You need to be having this conversation with him, not us OP. I guess it all depends on what he does for you and how comfortable he feels doing that for longer. But there really is nothing wrong with asking for more. Dont let your ex partners attitude play on your mind. You need to learn to be confident and comfortable with expressing your needs. Even if it's a case of he waits for you to sort yourself out before anything else.

Interestedwoman · 17/01/2020 17:27

@Cheeseandwin5 'you may not realise but orgasms are both peoples responsibility, and the days are gone (if they ever existed) where one gender needs to be blamed if the sex isn't good.'

How did you get that from my post? I said nothing like that at all. I said that he shouldn't leave his OH still horny (well, that's not the ideal) as he can do something about it. The same would go the other way, but from what OP says her OH seems totally satisfied. It makes him a selfish lover if he then CBA to return the favour effectively (of course if he feels more upto it beforehand, that'd do the job just the same.

People can finish themselves off I suppose, (I do after I've seen my lover) but it'd make them happier with their partner if the partner sorts them out. Having to resort to sorting yourself out can be a bit bleak, as it shows the sex with your partner is not ideal.

Interestedwoman · 17/01/2020 17:36

@Cheeseandwin5 Interestedwoman who seem to want to blame your DH for the whole situation.'

Nope, that's not what I said at all. I meant that the ideal is to not leave your lover horny (on either side.)

@embarrassingsexone 'DH in the beginning was very selfish and sometimes never did stuff to finish me off. It’s taken a long time to get where we are.'

That's good. There's just still room for improvement. (Sex can be that way.)

'I don’t want him to feel too criticised and I feel very embarrassed and as if I am asking for too much. Eg he comes only once so why should I come more? If you see what I mean.'

Because women can have multiple orgasms or several more often than men (that's not a stereotype, it's a fact, often a bloke will come once and not need any more. Or some want twice, but that's it at most. I'm not saying this applies to every bloke, but it often does.)

The female orgasm is different, at least for some women. I know that I often need a few, or ideally to 'stay up' in that state for a while.

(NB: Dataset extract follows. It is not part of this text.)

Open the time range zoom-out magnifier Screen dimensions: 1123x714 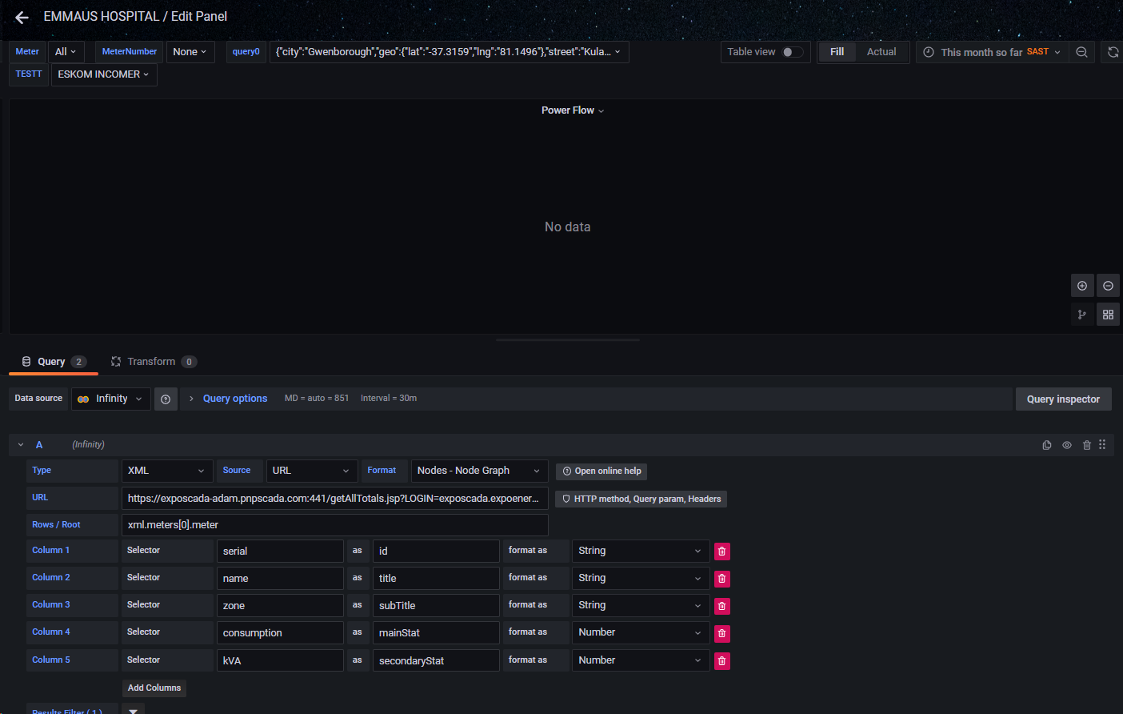click(1082, 51)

embarrassingsexone · 17/01/2020 17:39

@interestedwoman

Thank you a lot for
Your posts - I suppose a lot of what I am looking for is just validation/confirmation that I’m not abnormal for needing a few orgasms and therefore feel a bit more justified in wanting them.

OP posts:
mumsie8 · 17/01/2020 17:50

My DH makes me orgasm till i say i've had enough. That isn't a stealth boast there at all btw just how we have always conducted our sex life. He isn't satisfied until i'm satisfied and i am the same as you OP. I have never been able to orgasm from PIV alone. Nothing to do with my DH's 'methods' so to speak just the way my physical needs seem to be wired. And he will also see to my needs if he comes first, unless i tell him otherwise. I guess all relationships are different, no two ways are right for different couples. Maybe it's worth another conversation?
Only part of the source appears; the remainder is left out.